> Excerpted records:
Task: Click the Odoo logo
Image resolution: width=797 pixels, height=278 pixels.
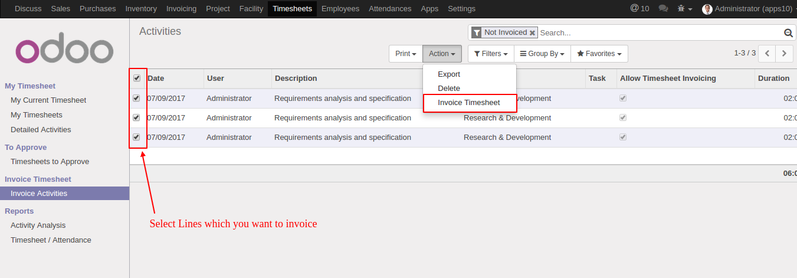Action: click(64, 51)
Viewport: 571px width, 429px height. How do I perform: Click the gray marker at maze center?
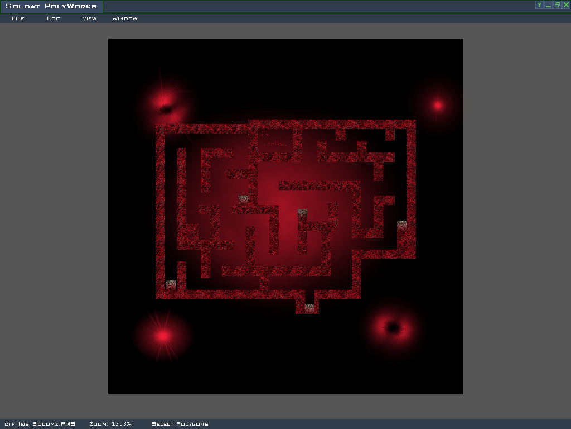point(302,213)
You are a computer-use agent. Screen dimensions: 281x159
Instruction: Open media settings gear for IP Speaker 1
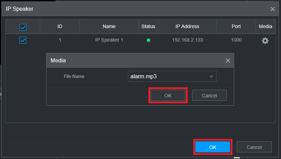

> Task objective: Omit every image. Quote each record exactly.

> Answer to this task:
Task: Click the Odoo logo
Image resolution: width=797 pixels, height=278 pixels.
Action: click(64, 51)
Viewport: 571px width, 429px height. How do I perform: Click the gray marker at maze center?
point(302,213)
You are a computer-use agent. Screen dimensions: 281x159
Instruction: Open media settings gear for IP Speaker 1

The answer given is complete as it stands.